= RECORDS SHOWN =
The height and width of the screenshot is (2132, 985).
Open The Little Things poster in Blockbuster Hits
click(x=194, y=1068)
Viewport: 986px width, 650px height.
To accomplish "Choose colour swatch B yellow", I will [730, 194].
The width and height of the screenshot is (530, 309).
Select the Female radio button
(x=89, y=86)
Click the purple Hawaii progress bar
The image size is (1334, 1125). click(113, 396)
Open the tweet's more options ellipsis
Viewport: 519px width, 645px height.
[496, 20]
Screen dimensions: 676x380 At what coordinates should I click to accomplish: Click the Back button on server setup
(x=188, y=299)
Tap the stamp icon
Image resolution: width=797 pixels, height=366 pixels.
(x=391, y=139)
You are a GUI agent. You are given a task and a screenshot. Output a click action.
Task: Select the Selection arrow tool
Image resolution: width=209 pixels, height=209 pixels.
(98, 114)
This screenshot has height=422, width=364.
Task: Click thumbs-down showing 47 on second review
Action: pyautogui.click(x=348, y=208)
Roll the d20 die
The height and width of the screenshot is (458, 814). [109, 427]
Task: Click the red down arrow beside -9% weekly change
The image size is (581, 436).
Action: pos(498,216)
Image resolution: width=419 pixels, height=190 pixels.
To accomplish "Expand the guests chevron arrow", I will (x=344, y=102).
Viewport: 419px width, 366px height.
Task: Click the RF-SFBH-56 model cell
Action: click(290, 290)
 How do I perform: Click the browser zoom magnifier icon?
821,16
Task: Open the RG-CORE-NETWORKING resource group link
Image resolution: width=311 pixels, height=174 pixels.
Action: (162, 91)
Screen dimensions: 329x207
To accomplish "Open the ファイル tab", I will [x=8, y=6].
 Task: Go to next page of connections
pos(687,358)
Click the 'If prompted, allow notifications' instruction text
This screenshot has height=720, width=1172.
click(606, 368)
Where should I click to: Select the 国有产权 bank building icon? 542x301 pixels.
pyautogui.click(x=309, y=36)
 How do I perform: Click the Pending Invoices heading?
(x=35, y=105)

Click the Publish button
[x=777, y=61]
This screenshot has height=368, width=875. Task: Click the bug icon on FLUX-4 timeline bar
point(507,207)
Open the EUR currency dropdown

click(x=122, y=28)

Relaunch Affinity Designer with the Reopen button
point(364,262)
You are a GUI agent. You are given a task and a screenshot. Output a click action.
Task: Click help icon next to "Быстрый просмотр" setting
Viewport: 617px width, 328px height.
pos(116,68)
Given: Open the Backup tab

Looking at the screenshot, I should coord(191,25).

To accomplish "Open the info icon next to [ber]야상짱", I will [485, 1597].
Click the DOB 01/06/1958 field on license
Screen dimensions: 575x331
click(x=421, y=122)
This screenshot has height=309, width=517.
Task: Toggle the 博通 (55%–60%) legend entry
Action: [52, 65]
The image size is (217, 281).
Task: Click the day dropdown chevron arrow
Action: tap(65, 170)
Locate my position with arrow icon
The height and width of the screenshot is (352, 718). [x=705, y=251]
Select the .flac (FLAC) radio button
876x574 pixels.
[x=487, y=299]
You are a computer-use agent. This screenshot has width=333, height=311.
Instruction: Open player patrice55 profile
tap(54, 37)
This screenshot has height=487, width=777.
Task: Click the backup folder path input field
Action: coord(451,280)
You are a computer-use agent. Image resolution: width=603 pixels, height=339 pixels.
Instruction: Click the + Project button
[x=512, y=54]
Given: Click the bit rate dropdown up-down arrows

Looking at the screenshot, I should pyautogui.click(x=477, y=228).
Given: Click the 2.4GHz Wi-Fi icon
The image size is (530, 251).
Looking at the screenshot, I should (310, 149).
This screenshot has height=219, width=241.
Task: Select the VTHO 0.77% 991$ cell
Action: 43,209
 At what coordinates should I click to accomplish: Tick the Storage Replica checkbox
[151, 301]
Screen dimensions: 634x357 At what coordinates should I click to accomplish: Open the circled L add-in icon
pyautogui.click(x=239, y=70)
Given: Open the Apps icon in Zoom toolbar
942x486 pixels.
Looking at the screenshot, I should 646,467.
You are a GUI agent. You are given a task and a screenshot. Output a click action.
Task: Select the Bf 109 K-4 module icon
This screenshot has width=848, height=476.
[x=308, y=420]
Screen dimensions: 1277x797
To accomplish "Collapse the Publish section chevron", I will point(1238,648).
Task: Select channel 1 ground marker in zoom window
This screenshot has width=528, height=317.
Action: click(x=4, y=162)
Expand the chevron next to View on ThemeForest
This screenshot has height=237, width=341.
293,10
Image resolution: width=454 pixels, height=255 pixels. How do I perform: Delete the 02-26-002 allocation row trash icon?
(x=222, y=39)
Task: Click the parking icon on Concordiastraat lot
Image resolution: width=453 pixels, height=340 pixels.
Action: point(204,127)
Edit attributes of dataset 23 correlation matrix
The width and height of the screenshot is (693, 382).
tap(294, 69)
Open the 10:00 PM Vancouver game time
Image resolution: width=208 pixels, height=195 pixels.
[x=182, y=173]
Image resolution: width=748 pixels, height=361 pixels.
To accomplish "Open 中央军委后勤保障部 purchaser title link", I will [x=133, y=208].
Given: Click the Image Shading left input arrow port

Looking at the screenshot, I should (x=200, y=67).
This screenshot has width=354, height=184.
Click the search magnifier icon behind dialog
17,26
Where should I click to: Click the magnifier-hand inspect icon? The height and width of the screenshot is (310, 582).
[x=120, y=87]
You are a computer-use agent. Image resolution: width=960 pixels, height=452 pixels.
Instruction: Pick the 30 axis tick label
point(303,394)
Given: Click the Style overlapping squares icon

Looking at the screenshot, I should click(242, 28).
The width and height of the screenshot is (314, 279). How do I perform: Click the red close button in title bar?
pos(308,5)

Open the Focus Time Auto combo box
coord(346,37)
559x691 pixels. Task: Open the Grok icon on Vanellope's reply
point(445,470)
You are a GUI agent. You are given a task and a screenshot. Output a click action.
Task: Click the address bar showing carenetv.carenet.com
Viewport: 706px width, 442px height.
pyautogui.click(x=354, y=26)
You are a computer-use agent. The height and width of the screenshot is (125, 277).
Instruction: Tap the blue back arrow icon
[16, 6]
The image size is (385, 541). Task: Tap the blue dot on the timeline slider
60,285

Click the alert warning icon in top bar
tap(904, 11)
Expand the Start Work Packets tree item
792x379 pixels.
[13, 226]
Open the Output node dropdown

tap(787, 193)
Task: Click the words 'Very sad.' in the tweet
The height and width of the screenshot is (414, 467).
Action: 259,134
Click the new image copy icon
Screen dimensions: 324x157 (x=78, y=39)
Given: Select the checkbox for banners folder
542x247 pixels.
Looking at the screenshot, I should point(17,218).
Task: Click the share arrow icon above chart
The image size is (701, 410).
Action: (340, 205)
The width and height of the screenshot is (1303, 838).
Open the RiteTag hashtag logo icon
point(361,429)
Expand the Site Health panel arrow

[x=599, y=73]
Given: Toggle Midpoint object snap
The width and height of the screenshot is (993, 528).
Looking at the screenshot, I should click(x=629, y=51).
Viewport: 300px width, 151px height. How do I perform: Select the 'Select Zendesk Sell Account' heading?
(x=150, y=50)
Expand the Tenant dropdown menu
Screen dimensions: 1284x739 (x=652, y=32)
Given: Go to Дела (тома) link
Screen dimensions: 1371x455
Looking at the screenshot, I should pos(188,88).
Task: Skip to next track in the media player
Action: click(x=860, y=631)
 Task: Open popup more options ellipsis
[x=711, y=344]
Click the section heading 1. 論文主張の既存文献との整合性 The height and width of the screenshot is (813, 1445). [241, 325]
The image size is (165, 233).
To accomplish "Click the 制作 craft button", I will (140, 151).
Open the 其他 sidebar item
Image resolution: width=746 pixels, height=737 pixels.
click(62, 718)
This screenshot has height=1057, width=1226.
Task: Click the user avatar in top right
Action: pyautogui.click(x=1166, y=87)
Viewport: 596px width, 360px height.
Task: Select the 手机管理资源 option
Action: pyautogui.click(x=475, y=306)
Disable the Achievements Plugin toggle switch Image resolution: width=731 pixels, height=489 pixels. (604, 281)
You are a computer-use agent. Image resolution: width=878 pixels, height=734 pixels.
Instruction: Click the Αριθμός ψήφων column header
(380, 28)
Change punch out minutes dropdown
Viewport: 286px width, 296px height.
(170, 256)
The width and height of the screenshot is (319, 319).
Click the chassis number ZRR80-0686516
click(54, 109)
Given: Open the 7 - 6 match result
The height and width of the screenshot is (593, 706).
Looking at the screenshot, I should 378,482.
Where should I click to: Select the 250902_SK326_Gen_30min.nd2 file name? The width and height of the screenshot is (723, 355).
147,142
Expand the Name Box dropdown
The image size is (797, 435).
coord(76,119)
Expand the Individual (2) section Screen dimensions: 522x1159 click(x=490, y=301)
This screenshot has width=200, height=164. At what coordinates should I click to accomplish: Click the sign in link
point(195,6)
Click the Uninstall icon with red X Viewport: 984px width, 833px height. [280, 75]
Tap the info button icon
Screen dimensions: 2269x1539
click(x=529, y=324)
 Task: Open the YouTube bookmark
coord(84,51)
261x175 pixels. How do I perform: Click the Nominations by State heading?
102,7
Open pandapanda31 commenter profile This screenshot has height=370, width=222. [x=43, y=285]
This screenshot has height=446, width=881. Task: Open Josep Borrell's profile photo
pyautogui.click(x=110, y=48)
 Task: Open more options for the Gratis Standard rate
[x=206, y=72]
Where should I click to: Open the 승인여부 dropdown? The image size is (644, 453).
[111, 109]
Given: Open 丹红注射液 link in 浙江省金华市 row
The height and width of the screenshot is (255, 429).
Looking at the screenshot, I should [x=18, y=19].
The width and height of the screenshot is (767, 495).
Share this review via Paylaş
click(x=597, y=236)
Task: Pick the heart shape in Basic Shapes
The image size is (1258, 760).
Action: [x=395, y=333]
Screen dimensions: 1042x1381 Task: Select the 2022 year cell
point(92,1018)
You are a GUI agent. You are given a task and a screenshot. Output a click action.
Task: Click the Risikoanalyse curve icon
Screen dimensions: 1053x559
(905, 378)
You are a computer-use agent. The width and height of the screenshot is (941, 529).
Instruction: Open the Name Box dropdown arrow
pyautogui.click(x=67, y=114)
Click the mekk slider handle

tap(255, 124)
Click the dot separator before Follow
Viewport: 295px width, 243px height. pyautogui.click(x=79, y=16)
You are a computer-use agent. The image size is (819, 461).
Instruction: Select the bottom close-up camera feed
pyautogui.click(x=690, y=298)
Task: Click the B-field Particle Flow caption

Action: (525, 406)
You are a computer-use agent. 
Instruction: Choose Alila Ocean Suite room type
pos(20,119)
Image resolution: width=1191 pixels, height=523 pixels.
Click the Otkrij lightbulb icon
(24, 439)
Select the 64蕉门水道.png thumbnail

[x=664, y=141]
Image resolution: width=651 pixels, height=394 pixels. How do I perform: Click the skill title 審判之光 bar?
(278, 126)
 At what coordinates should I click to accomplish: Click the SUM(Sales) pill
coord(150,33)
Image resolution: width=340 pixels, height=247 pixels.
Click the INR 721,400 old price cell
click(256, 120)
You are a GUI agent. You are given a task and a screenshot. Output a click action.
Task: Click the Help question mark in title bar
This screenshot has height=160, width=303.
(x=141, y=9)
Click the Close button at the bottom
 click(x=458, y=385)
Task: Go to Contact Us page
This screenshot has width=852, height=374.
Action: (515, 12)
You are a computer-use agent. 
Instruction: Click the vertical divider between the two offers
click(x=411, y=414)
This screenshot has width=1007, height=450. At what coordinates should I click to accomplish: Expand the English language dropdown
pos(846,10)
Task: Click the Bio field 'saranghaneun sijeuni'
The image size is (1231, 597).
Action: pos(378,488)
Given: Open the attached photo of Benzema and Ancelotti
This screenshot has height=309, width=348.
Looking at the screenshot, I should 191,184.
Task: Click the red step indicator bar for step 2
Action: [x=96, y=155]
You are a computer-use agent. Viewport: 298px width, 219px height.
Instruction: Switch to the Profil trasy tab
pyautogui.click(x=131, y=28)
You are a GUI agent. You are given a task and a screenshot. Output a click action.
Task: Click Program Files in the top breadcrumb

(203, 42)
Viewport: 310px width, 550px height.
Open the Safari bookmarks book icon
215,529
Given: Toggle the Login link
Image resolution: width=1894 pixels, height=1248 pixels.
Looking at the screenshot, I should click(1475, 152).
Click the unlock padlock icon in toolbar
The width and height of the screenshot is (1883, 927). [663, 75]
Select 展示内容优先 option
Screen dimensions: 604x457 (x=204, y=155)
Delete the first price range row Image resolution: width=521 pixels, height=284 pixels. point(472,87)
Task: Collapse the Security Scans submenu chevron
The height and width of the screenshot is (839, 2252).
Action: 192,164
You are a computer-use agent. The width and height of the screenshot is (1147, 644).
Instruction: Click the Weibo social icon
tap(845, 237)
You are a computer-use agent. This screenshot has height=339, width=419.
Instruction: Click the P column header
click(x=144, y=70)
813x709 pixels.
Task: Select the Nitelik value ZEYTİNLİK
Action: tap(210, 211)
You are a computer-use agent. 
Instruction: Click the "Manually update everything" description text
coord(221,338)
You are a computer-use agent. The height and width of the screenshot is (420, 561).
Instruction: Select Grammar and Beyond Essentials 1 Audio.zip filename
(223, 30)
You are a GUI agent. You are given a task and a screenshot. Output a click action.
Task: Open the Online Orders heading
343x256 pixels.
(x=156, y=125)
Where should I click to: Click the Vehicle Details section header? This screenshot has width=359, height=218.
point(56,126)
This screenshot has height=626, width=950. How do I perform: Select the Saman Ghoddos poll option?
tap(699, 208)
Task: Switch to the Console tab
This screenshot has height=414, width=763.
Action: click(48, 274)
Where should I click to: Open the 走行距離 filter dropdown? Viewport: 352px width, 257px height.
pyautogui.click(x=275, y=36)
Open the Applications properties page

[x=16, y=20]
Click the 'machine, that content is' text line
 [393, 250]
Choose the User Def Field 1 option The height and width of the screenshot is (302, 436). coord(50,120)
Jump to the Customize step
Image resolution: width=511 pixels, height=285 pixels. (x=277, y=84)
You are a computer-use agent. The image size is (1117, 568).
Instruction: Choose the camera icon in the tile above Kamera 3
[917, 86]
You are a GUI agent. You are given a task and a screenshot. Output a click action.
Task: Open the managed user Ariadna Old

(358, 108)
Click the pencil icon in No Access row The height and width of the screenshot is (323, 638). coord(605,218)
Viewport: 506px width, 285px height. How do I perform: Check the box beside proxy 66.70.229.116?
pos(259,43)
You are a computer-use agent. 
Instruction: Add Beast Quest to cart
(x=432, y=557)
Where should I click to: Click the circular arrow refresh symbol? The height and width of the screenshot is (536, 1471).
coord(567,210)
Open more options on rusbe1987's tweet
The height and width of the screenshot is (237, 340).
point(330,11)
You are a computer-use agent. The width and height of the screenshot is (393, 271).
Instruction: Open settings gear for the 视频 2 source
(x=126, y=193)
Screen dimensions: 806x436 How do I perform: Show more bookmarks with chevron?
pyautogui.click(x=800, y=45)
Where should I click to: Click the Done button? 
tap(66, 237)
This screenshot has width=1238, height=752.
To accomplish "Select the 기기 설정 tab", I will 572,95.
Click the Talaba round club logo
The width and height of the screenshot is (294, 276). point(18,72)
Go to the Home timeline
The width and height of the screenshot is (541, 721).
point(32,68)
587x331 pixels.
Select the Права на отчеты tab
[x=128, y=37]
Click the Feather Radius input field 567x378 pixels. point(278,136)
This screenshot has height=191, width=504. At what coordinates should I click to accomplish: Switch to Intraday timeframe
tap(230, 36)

= WORK TASK =
Which lines of the records contain "Collapse"? Show each of them.

= ANSWER =
To accomplish "Collapse the Publish section chevron", I will point(1238,648).
Task: Collapse the Security Scans submenu chevron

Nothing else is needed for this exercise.